This is probably the wrong place to get into the details of certificate verification, and I am not sure I understand all of it so this answer going to focus on the wordpress API.
The issue with certificate verification is that you need a list of root certificates of the issuer companies in order to verify a specific cert. That list changes and therefor servers need to be updates with the info. Obviously supporting “browser like functionality” is not one of the main things that server admins think of, and your software might end on a server in which it is not defined at all, or just being stale info.

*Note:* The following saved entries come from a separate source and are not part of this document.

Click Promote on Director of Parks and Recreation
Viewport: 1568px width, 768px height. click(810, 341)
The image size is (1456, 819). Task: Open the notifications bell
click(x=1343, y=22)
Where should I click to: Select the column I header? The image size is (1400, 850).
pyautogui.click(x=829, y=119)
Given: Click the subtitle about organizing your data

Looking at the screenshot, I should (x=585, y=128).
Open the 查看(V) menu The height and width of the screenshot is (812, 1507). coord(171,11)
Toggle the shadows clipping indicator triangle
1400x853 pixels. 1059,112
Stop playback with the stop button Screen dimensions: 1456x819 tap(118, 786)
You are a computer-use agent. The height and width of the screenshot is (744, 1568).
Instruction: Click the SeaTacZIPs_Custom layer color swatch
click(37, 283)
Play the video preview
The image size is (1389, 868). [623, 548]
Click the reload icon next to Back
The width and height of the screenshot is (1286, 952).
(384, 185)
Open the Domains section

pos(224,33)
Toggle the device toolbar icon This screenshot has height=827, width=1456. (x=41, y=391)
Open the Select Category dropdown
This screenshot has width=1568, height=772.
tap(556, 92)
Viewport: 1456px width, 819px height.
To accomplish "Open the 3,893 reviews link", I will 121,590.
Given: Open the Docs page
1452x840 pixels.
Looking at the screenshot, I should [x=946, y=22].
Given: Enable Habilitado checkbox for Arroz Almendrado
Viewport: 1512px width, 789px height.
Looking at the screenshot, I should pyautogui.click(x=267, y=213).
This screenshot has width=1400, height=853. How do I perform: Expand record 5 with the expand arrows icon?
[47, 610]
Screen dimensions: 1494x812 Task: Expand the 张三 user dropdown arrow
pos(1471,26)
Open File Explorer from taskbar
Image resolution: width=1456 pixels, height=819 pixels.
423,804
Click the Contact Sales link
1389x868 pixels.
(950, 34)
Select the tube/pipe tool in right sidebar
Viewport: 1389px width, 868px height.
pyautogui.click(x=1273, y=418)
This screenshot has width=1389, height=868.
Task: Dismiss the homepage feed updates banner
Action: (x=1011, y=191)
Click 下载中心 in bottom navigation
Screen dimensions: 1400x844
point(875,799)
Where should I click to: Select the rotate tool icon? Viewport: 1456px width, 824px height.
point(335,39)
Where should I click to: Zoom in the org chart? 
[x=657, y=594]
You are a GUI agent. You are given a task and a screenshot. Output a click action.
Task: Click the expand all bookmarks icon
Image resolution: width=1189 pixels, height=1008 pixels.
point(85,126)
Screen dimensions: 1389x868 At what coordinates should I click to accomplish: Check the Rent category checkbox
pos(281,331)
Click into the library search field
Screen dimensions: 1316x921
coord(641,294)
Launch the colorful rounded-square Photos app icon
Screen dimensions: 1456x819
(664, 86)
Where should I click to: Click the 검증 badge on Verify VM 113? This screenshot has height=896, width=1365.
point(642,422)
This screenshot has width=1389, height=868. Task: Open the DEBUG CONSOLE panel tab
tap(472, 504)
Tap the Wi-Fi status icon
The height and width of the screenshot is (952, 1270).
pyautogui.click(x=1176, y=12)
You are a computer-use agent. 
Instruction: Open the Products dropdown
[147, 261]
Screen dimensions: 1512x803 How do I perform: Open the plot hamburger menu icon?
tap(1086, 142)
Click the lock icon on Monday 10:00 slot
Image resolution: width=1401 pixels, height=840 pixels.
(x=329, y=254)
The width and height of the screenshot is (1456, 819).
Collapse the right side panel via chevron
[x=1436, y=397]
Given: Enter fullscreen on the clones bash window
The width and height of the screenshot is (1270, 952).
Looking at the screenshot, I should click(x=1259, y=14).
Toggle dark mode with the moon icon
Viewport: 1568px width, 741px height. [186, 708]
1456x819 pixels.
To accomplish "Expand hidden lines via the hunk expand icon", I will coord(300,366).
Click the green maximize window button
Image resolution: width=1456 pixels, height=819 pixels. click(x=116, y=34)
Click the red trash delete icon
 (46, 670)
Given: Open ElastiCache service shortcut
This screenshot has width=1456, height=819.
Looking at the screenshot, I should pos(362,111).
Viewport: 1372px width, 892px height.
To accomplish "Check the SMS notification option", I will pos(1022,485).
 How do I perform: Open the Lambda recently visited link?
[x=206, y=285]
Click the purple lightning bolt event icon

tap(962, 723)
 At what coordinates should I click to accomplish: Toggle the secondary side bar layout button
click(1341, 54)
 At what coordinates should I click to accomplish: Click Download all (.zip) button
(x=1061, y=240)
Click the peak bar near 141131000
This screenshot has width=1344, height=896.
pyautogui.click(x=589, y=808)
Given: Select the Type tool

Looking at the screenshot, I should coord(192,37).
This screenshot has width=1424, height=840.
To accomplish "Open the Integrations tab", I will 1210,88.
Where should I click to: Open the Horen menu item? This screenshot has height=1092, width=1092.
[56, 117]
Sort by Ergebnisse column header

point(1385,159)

Otto’s answer details how wordpress core handles it, and it does it by providing its on bundle of root certs, and it is used by default by the wordpress http API (checked for 4.4, not sure when it is started). Still your plugin might be installed on earlier version which contains stale info (at this point in time, just a week or so before 4.5 is launched only about 50% of wordpress sites run 4.4).
So what can you do?
-
easy option: Let the user decide. In the end it is his call how secure he wants his site to be. It might be that he can’t or doesn’t want to do the effort of updating his root certs.
-
Supply your own root certificates with the plugin. This way you can push updates whenever the root certificates need to update. The relevant core api that handles it is WP_HTTP::request with the
sslcertificates
parameter in the $args parameter. Higher level HTTP API function probably pass that parameter in one way or another to it.